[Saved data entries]
= = = = = = =

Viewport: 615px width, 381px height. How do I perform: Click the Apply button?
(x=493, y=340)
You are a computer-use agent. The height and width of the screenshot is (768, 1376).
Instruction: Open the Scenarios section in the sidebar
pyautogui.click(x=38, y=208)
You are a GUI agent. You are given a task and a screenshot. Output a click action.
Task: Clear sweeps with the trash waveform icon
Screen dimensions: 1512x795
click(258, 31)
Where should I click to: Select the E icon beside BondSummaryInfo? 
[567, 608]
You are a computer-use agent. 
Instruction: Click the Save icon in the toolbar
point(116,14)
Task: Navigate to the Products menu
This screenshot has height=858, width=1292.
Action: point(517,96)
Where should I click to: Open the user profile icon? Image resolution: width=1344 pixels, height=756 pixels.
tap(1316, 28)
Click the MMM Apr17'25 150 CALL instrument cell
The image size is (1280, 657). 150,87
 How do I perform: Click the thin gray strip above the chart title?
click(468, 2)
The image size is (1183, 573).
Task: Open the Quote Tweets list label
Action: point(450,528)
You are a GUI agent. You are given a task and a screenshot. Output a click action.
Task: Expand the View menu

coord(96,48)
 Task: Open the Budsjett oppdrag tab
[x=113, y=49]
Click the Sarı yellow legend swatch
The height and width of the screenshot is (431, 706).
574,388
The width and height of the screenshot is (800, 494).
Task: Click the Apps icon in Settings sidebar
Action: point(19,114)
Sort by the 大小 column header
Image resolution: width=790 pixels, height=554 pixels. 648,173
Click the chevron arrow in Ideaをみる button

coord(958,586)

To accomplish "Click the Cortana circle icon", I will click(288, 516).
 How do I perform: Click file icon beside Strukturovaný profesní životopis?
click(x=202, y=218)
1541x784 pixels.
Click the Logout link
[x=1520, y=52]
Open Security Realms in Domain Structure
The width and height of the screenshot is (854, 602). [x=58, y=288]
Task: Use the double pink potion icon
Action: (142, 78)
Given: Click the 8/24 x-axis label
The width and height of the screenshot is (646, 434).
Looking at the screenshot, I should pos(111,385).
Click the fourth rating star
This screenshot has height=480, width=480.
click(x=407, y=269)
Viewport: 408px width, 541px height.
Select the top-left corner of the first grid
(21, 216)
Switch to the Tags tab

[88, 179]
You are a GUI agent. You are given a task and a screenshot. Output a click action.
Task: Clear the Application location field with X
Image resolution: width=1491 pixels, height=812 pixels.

= = = = = = =

> _What the task asks_: Please give back only the lines between the first line of the entries and the line with "Viewport: 408px width, 541px height.", both ends included, word for word.

> _Finished task_:
Viewport: 615px width, 381px height. How do I perform: Click the Apply button?
(x=493, y=340)
You are a computer-use agent. The height and width of the screenshot is (768, 1376).
Instruction: Open the Scenarios section in the sidebar
pyautogui.click(x=38, y=208)
You are a GUI agent. You are given a task and a screenshot. Output a click action.
Task: Clear sweeps with the trash waveform icon
Screen dimensions: 1512x795
click(258, 31)
Where should I click to: Select the E icon beside BondSummaryInfo? 
[567, 608]
You are a computer-use agent. 
Instruction: Click the Save icon in the toolbar
point(116,14)
Task: Navigate to the Products menu
This screenshot has height=858, width=1292.
Action: point(517,96)
Where should I click to: Open the user profile icon? Image resolution: width=1344 pixels, height=756 pixels.
tap(1316, 28)
Click the MMM Apr17'25 150 CALL instrument cell
The image size is (1280, 657). 150,87
 How do I perform: Click the thin gray strip above the chart title?
click(468, 2)
The image size is (1183, 573).
Task: Open the Quote Tweets list label
Action: point(450,528)
You are a GUI agent. You are given a task and a screenshot. Output a click action.
Task: Expand the View menu

coord(96,48)
 Task: Open the Budsjett oppdrag tab
[x=113, y=49]
Click the Sarı yellow legend swatch
The height and width of the screenshot is (431, 706).
574,388
The width and height of the screenshot is (800, 494).
Task: Click the Apps icon in Settings sidebar
Action: point(19,114)
Sort by the 大小 column header
Image resolution: width=790 pixels, height=554 pixels. 648,173
Click the chevron arrow in Ideaをみる button

coord(958,586)

To accomplish "Click the Cortana circle icon", I will click(288, 516).
 How do I perform: Click file icon beside Strukturovaný profesní životopis?
click(x=202, y=218)
1541x784 pixels.
Click the Logout link
[x=1520, y=52]
Open Security Realms in Domain Structure
The width and height of the screenshot is (854, 602). [x=58, y=288]
Task: Use the double pink potion icon
Action: (142, 78)
Given: Click the 8/24 x-axis label
The width and height of the screenshot is (646, 434).
Looking at the screenshot, I should pos(111,385).
Click the fourth rating star
This screenshot has height=480, width=480.
click(x=407, y=269)
Viewport: 408px width, 541px height.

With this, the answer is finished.